**EXERCISE DIRECTIONS**
What are the lines, copied exactly, from the one containing "Click the copy code icon" through the last line of the records below, both included?

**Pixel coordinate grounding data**

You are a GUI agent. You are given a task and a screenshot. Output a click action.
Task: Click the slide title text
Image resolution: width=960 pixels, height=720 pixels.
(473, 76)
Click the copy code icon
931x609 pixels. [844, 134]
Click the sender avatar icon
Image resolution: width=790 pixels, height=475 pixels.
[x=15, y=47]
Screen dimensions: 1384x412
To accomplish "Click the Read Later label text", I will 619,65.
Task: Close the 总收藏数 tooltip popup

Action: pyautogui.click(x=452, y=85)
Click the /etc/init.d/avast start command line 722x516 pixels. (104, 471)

**FINISHED EXERCISE**
Click the copy code icon
931x609 pixels. [844, 134]
Click the sender avatar icon
Image resolution: width=790 pixels, height=475 pixels.
[x=15, y=47]
Screen dimensions: 1384x412
To accomplish "Click the Read Later label text", I will 619,65.
Task: Close the 总收藏数 tooltip popup

Action: pyautogui.click(x=452, y=85)
Click the /etc/init.d/avast start command line 722x516 pixels. (104, 471)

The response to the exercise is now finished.